--- RECORDED INFORMATION ---

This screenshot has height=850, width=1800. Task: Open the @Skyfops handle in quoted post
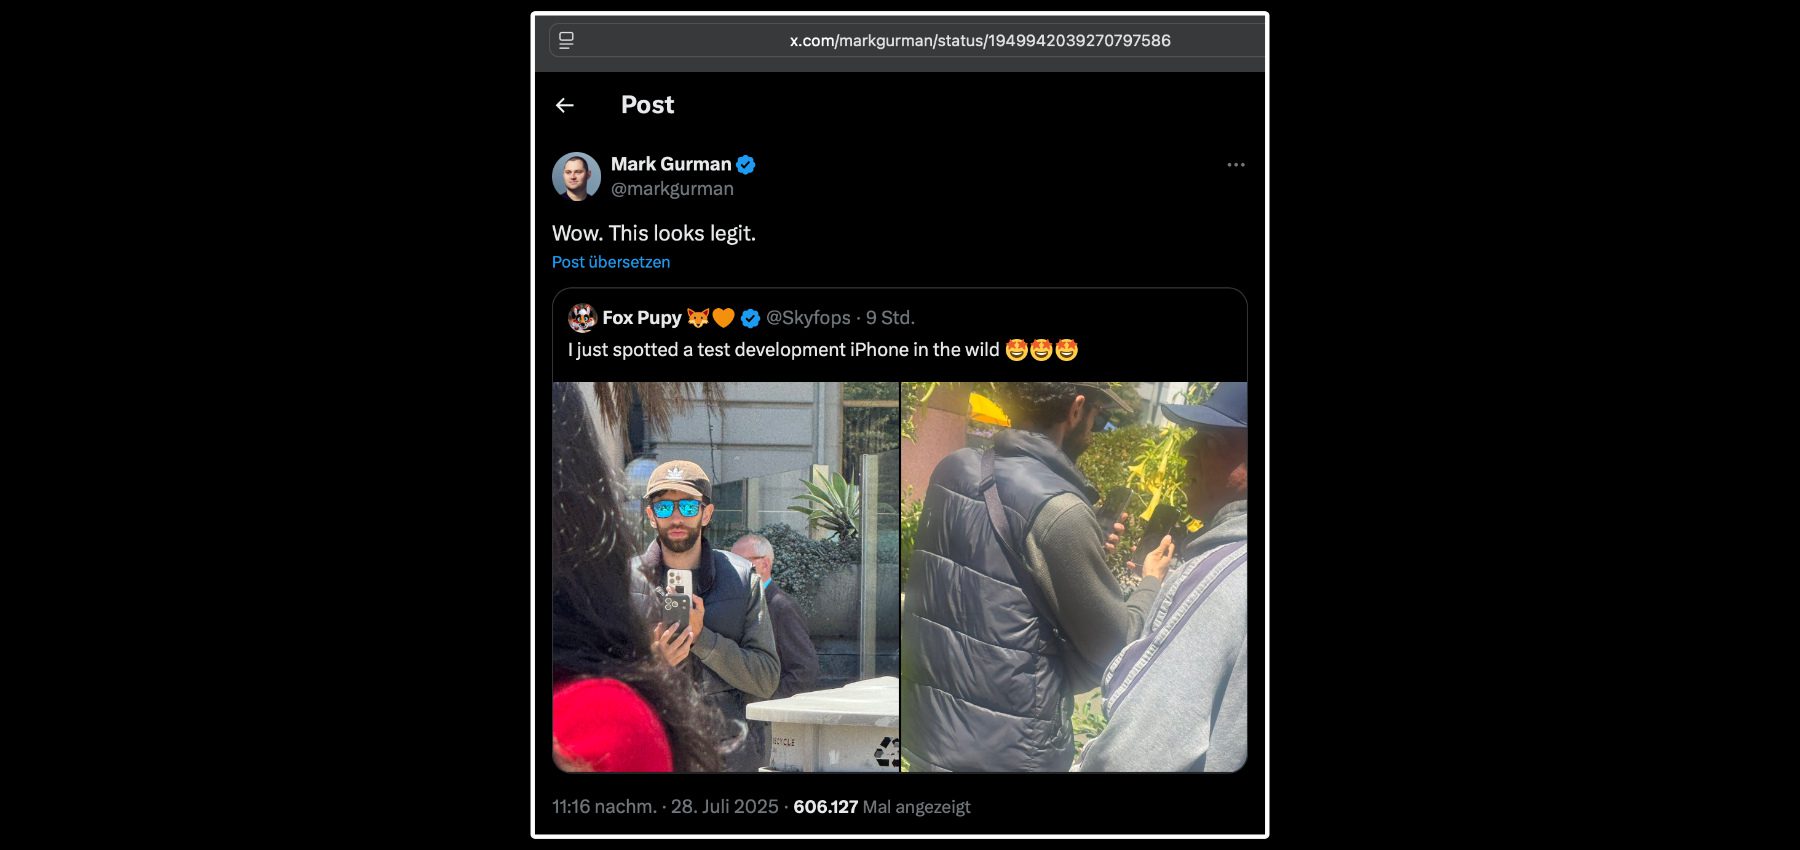[x=808, y=318]
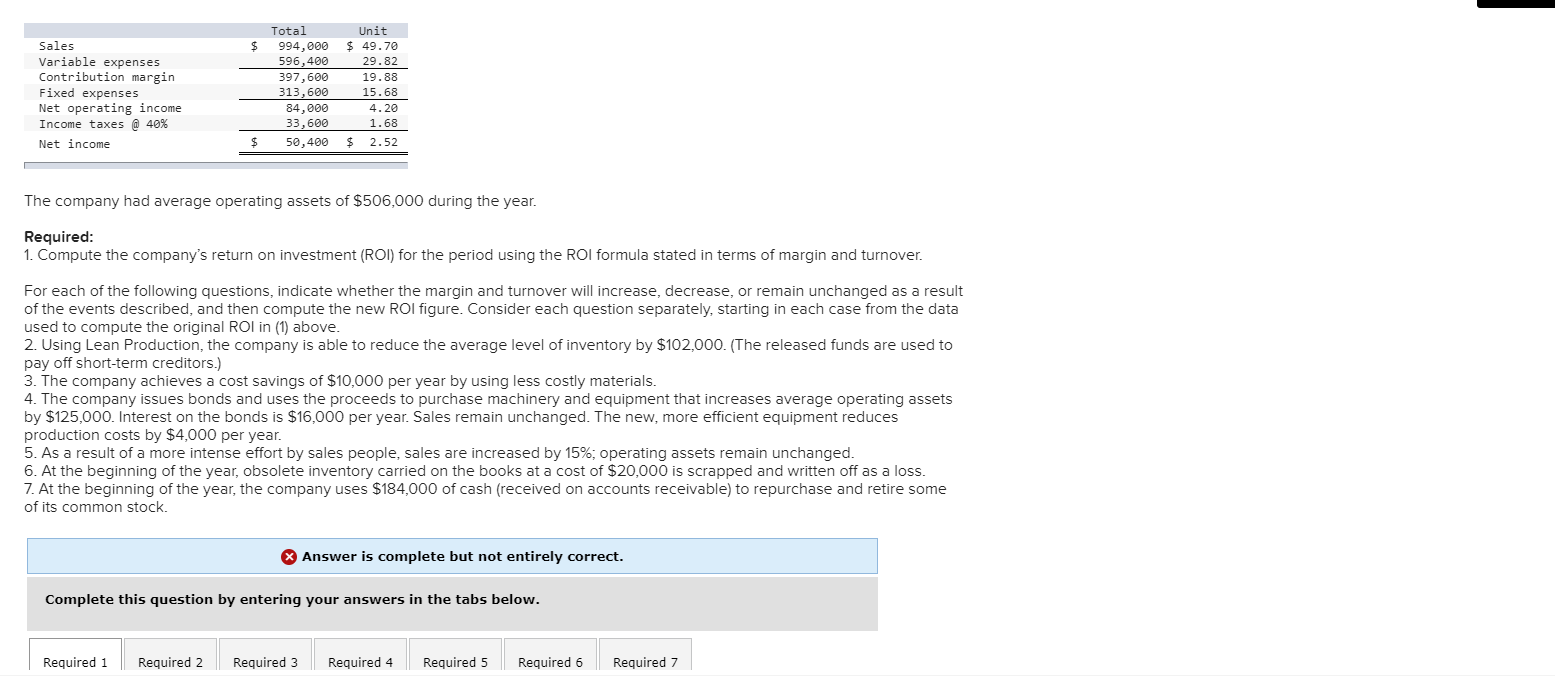Screen dimensions: 1555x681
Task: Switch to the Required 2 tab
Action: tap(169, 662)
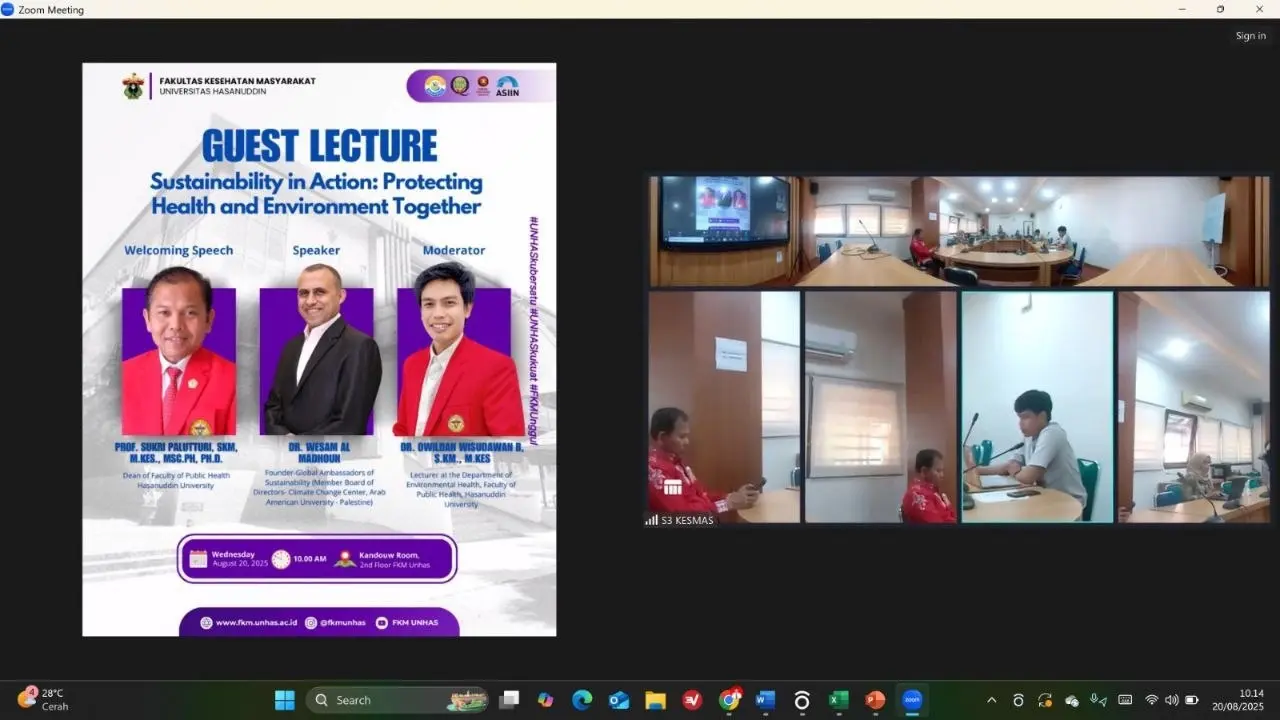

---

▶ **TO DO**
Skip every picture, and give the rest of the material above again exactly.

▶ **OUTPUT OF THE EXERCISE**
This screenshot has height=850, width=1800. Task: Open the @Skyfops handle in quoted post
[x=808, y=318]
Screen dimensions: 1555x681
Task: Switch to the Required 2 tab
Action: tap(169, 662)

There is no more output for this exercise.